## About this task:
All lines from the one that contains "Given: Click the Go to button" to the end of the data must be retyped exactly. Pictures are not retyped.

## Supplied records:
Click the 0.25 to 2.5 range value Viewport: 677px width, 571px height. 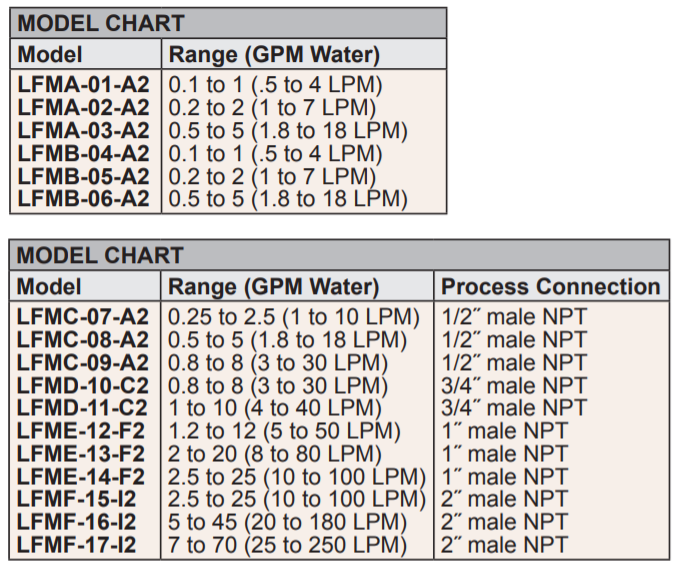[294, 316]
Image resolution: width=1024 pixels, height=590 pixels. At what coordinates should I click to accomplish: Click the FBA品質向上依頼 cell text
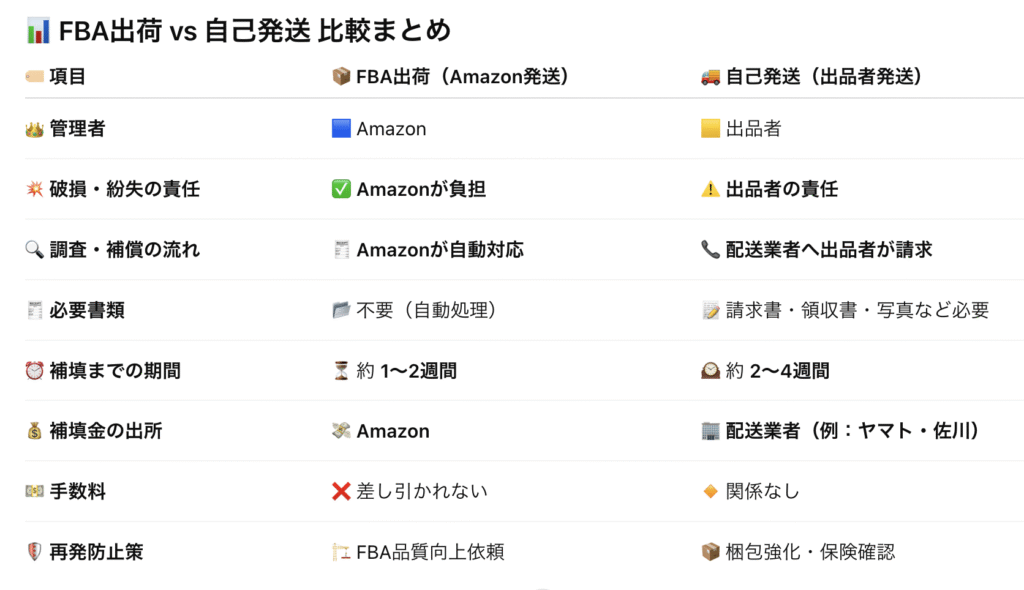tap(431, 552)
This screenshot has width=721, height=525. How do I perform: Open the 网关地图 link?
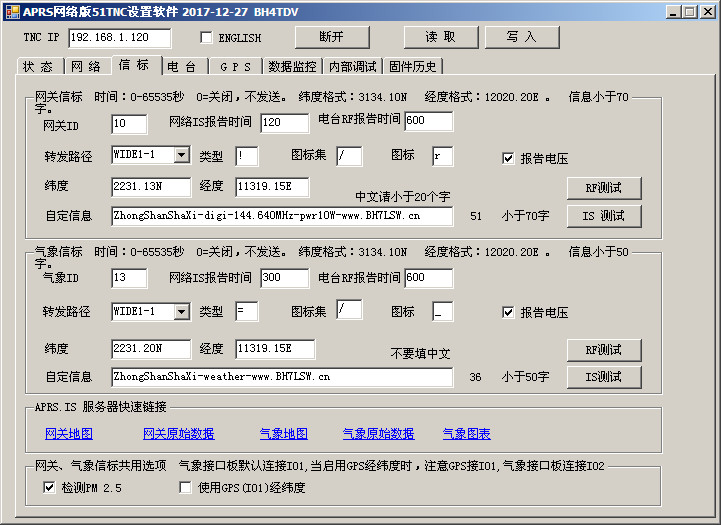(69, 434)
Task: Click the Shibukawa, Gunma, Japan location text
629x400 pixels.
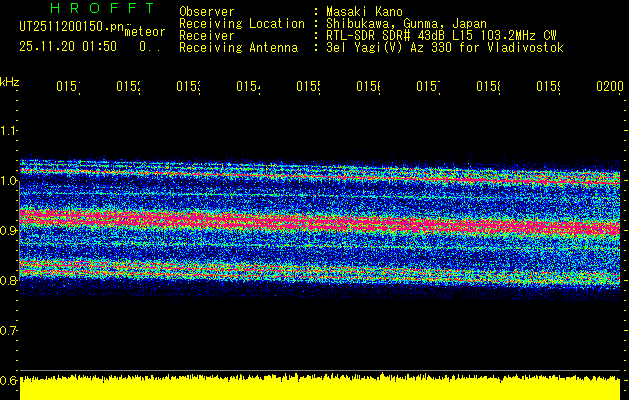Action: 400,23
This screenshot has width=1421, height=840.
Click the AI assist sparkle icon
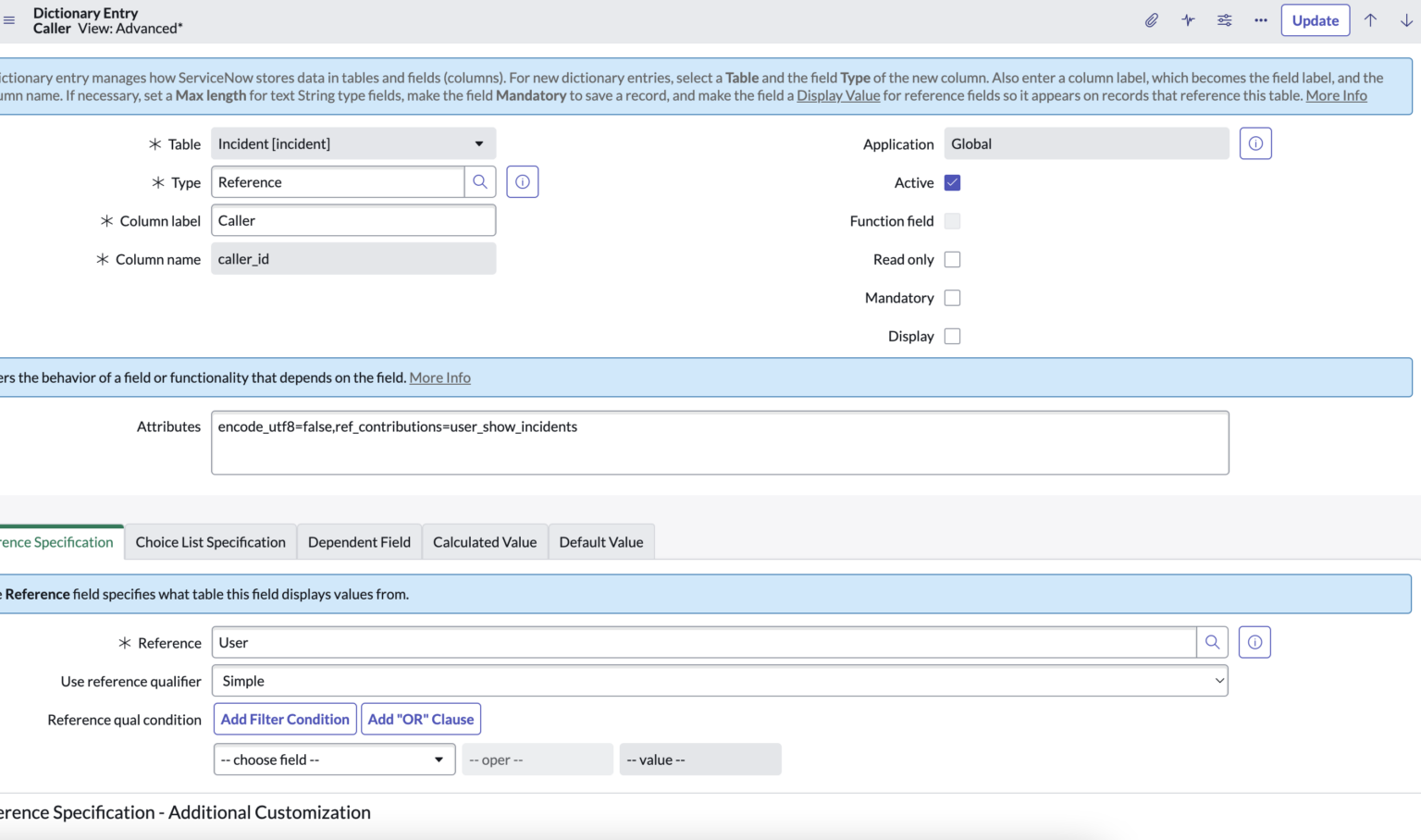point(1188,19)
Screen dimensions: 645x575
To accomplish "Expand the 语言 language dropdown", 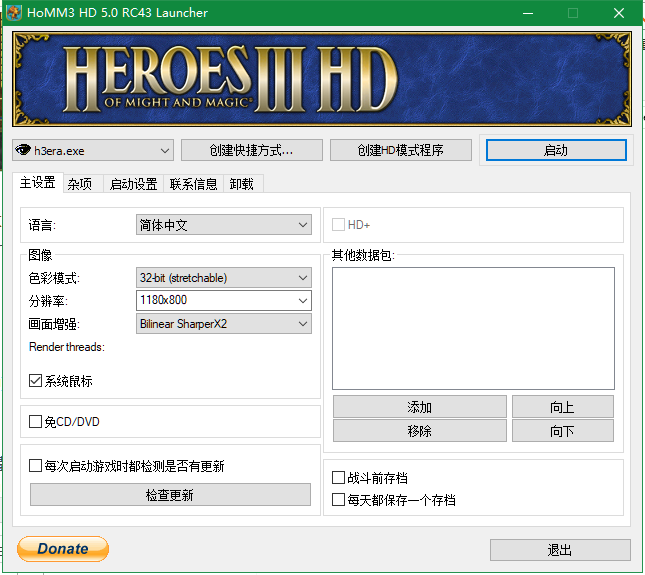I will click(224, 225).
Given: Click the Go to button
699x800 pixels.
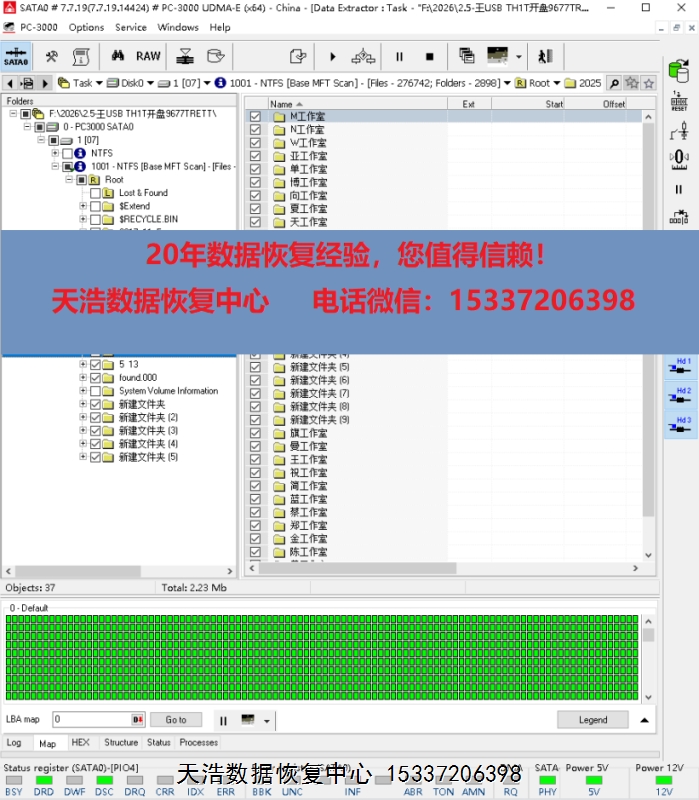Looking at the screenshot, I should [x=176, y=720].
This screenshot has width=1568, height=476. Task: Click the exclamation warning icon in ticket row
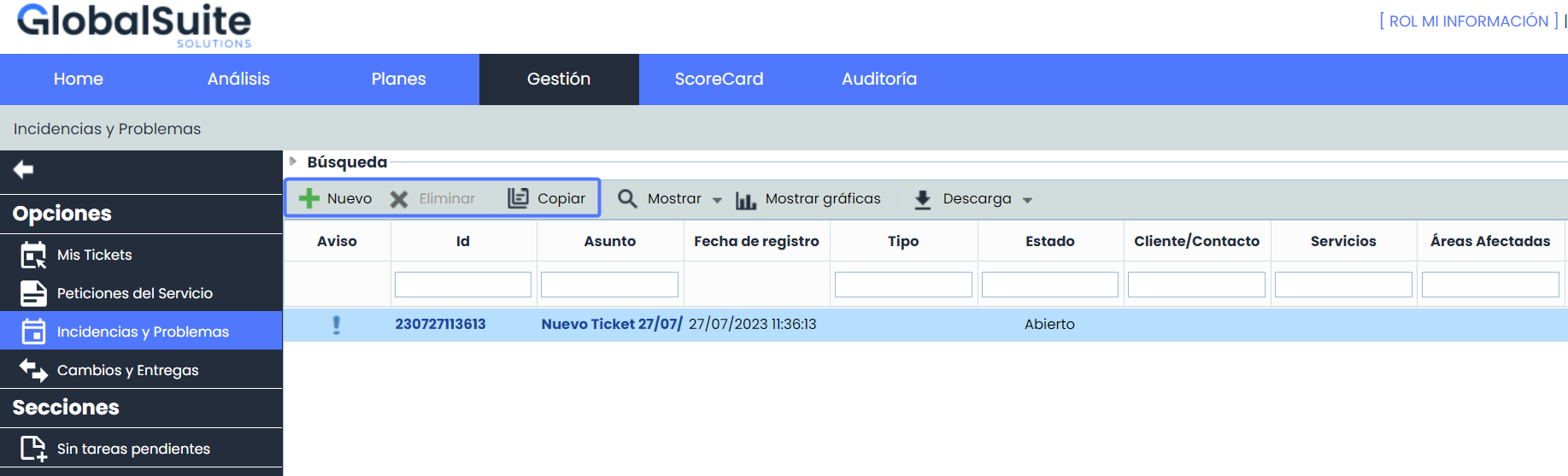tap(337, 325)
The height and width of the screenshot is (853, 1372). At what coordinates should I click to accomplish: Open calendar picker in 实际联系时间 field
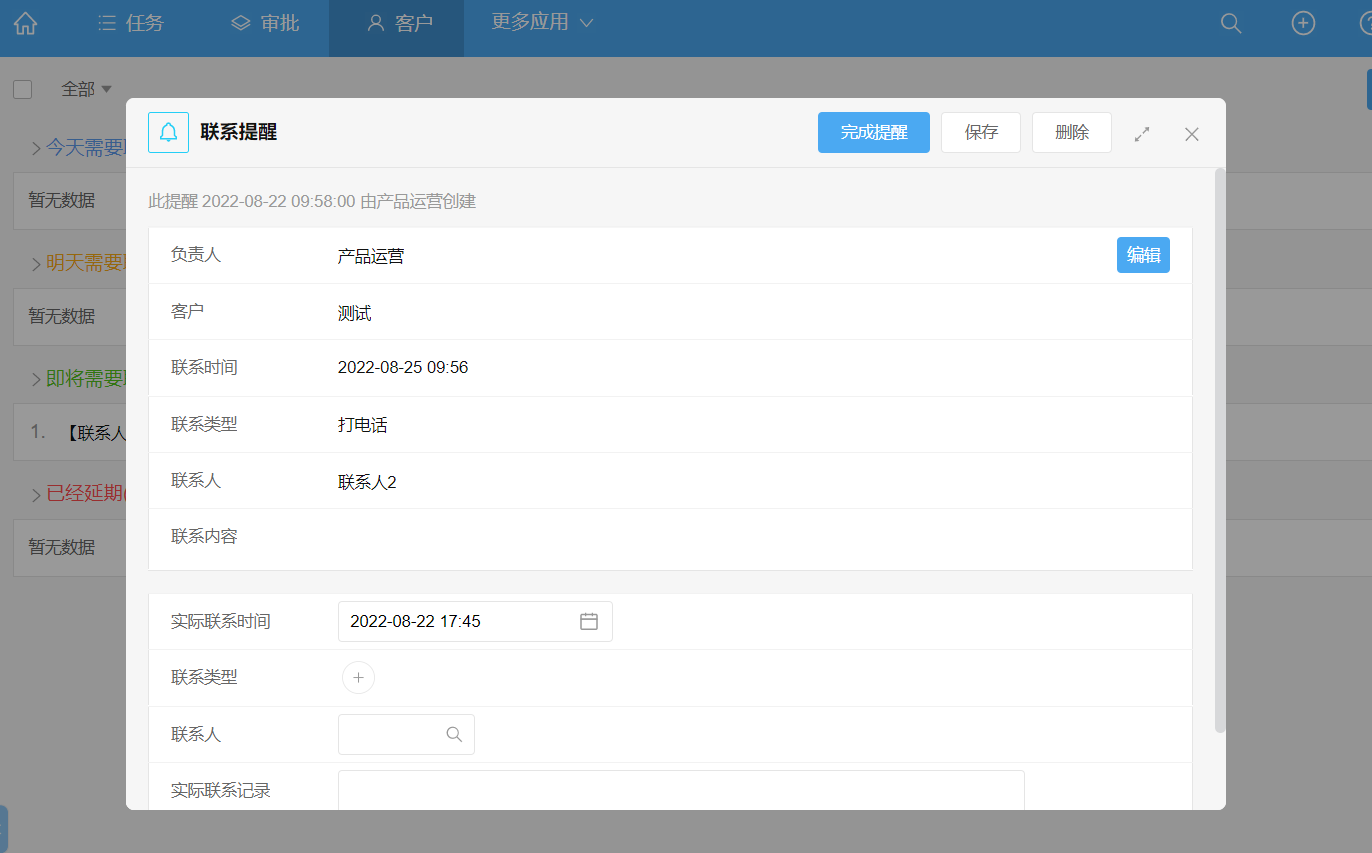[x=589, y=621]
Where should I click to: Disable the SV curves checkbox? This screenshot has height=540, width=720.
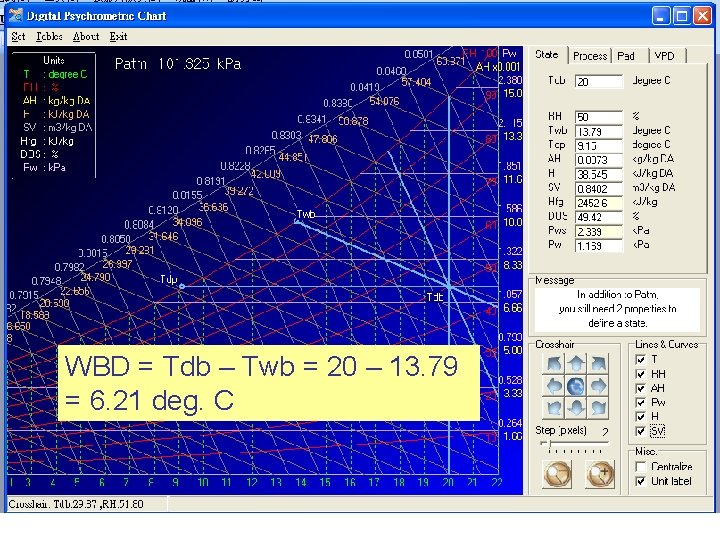click(641, 431)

## Answer:
Given: Click the Go to button
699x800 pixels.
Looking at the screenshot, I should [x=176, y=720].
This screenshot has width=1568, height=476. Task: Click the exclamation warning icon in ticket row
tap(337, 325)
The height and width of the screenshot is (853, 1372). At what coordinates should I click to accomplish: Open calendar picker in 实际联系时间 field
[x=589, y=621]
Where should I click to: Disable the SV curves checkbox? This screenshot has height=540, width=720.
click(641, 431)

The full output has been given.